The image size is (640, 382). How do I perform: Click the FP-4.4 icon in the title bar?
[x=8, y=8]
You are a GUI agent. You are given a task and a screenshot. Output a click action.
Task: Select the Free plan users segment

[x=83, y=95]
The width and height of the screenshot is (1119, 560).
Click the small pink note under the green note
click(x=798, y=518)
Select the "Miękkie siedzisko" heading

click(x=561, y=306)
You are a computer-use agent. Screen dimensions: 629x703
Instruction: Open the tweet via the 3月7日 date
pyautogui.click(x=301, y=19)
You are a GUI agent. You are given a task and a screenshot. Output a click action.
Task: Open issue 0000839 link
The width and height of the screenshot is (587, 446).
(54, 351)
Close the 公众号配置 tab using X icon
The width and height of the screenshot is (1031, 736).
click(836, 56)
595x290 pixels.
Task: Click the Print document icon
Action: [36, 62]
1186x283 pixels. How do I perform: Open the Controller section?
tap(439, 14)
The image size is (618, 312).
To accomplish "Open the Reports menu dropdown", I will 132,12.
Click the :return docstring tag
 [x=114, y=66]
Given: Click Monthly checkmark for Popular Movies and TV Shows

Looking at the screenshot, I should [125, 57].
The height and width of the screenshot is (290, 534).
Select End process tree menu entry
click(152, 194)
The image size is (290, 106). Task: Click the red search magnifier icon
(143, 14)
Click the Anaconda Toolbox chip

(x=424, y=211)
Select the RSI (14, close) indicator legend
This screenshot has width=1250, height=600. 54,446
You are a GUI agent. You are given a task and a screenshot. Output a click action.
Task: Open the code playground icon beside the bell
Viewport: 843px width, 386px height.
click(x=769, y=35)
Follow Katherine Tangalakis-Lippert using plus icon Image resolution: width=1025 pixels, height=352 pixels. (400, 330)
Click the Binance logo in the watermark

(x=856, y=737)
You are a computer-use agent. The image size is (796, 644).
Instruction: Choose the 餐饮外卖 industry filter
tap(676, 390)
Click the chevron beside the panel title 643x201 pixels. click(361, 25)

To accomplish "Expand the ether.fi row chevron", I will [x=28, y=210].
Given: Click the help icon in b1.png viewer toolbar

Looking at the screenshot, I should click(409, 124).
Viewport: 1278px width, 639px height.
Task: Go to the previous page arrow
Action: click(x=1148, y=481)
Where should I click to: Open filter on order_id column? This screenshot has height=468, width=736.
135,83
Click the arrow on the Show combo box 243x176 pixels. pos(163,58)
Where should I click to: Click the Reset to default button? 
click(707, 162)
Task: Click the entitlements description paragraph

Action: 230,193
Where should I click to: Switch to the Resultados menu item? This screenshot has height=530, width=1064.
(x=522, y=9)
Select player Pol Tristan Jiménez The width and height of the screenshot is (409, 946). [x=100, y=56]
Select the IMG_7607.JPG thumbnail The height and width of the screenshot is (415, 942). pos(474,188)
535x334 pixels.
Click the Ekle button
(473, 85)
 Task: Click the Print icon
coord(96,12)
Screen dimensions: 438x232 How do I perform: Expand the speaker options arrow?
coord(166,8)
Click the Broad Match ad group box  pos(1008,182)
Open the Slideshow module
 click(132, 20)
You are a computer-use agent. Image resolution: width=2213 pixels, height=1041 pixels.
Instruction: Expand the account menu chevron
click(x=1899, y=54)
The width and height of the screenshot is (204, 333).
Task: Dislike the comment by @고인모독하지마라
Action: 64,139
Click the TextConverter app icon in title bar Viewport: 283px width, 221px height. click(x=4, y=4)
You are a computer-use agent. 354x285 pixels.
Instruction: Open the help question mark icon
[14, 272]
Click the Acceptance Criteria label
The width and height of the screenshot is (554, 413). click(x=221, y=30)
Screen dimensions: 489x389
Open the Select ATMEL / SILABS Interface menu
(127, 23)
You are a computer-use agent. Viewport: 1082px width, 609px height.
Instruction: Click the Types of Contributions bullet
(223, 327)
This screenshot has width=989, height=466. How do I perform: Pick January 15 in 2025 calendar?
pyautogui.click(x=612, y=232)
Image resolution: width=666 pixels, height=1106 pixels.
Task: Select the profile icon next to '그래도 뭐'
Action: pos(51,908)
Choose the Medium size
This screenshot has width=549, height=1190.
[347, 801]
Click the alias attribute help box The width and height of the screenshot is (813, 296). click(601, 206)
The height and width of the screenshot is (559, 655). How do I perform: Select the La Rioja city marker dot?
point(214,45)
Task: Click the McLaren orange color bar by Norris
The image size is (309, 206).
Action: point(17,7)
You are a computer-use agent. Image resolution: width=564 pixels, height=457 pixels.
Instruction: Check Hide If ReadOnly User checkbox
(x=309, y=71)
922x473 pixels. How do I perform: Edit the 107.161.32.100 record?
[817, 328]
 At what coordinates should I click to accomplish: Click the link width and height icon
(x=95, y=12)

※

Transcribe verbatim. Cover the lines from the first line of the entries above to the line containing "Task: Open issue 0000839 link", inclusive.

The image size is (640, 382). How do I perform: Click the FP-4.4 icon in the title bar?
[x=8, y=8]
You are a GUI agent. You are given a task and a screenshot. Output a click action.
Task: Select the Free plan users segment

[x=83, y=95]
The width and height of the screenshot is (1119, 560).
Click the small pink note under the green note
click(x=798, y=518)
Select the "Miękkie siedzisko" heading

click(x=561, y=306)
You are a computer-use agent. Screen dimensions: 629x703
Instruction: Open the tweet via the 3月7日 date
pyautogui.click(x=301, y=19)
You are a GUI agent. You are given a task and a screenshot. Output a click action.
Task: Open issue 0000839 link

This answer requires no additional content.